10.  In the Reference field, describe where additional information about the control and its implementation can be found. This information may be the name of the document or the link where the document is available for download. This field is optional, but when it is filled out it allows a control to be associated with a reliable source or authoritative document.

11. In the Source field, enter the information sources used to prepare the control. This information may be the name of the document or the link where the document is available for download. This field is optional, but when it is filled out it allows the user responsible for the knowledge base to later update the control, regardless of the original author. Whenever possible, indicate the specific location of the citations that gave origin to the control (topic, page, etc.).

12. In the Probability field, select the estimated level of exposure or the probability of the absence of the control being exploited by threats associated with the asset. The probability level varies from "Very Low" to "Very High", as follows:

    Very Low: unlikely

    Low: is not very likely

    Medium: likely

    High: is very likely

    Very High: is almost certain

             The following criteria should be used to select the probability level:

    The probability must be proportional to the reach of the control.

    If unsure, always use the lower value.

    Avoid using the "Very High" and "Very Low" extremes indiscriminately.

    Maintain coherence between the scores of the knowledge base controls.

13.  In the Severity field, select from the drop-down list the estimated degree of severity if the absence of the control is exploited by any of the associated threats. The severity level varies from "Very Low" to "Very High", as follows:

    Very Low: almost no impairment

    Low: not very severe impairment

    Medium: severe impairment

    High: very severe impairment

    Very High: extremely severe impairment

             The following criteria should be used to select the severity level:

    The severity must be proportional to the reach of the control.

    If unsure, always use the lower value.

    Avoid using the "Very High" and "Very Low" extremes indiscriminately.

    Maintain coherence between the scores of the knowledge base controls.

14.  In the Groupings field, select the grouping with which the control will be associated. This allows the controls to be found and analyzed according to a subject in common. It’s helpful to establish which groupings will be used before the controls are prepared and registered (if they do not exist yet). This can be done in the Groupings section of the Knowledge module. If the control source is a document structured into sections and topics, the document sections can be used as groupings.

15. In the Threats field, click Select to associate threats with the control (see figure below).

 

 

The system displays the Select Threats window (see figure below).

 

 

16. Select the threats to which the asset associated with the control will be exposed to in the absence of the control by marking the checkboxes and click Select. Additional threats can be created in the Threats section of the Knowledge module. Only those directly associated with the absence of the control should be selected, thus avoiding the selection of indirect threats.

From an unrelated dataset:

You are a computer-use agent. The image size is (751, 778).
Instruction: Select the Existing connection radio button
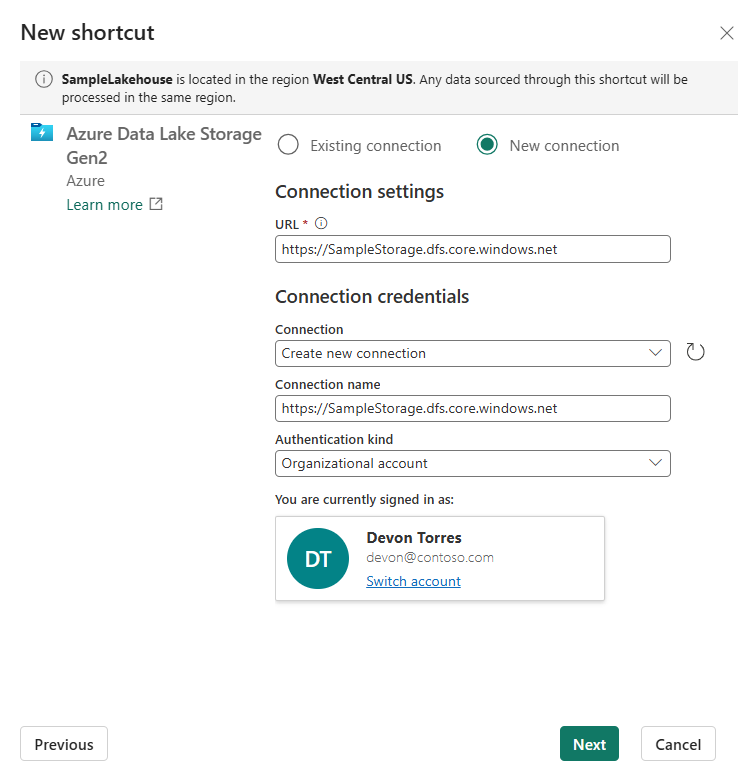[288, 145]
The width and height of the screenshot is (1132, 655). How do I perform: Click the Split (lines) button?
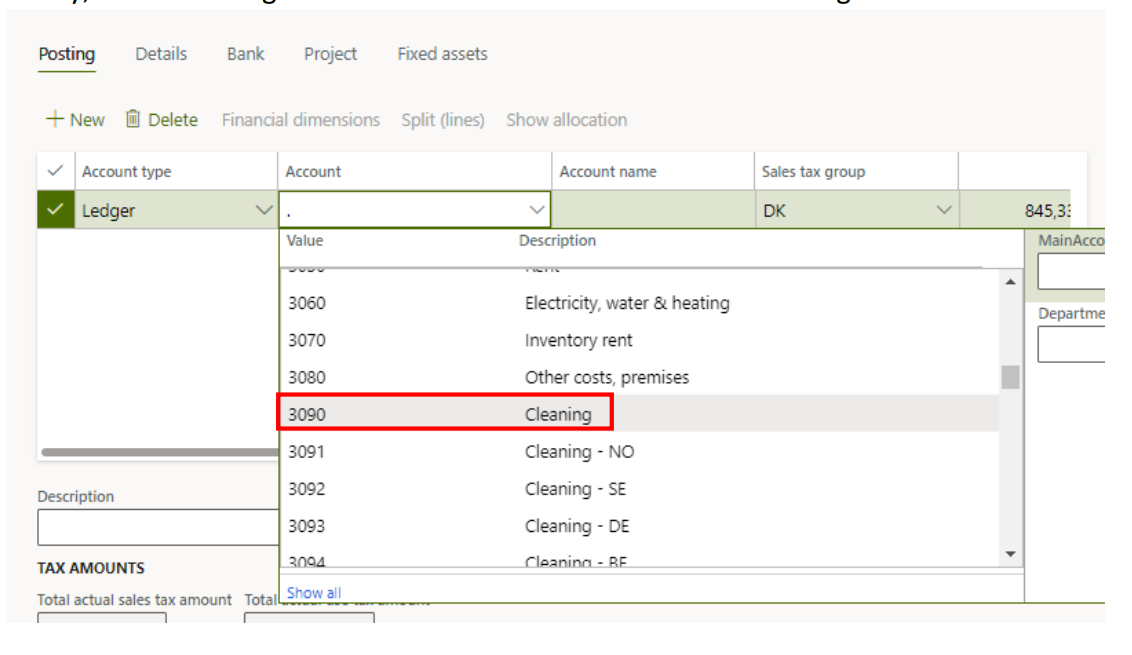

17. To remove a threat associated with a control, click Remove next to it (see figure below).

 

 

18. In the Common Configuration Enumeration (CCE) field, click Select to choose CCEs to be associated with the control. This field is optional and is only displayed for technology knowledge bases. Note that it should only be completed if there is a CCE name corresponding to the control created.

 

The system displays a window with the CCEs from the list selected in the Properties tab of the knowledge base (see figure below). If no lists were selected, all the CCEs registered in the system will be displayed, in which case they can be filtered through the Platform column.

 

 

19. Mark the checkboxes next to the CCEs you want to associate with the control and click Select CCE. If you want to quit the operation, click Cancel.

20. When finished, click Save to record the new control. If you want to save the control and create a new one, click Save and Create New. If you want to quit the operation, click Cancel.

 

The system displays a success message.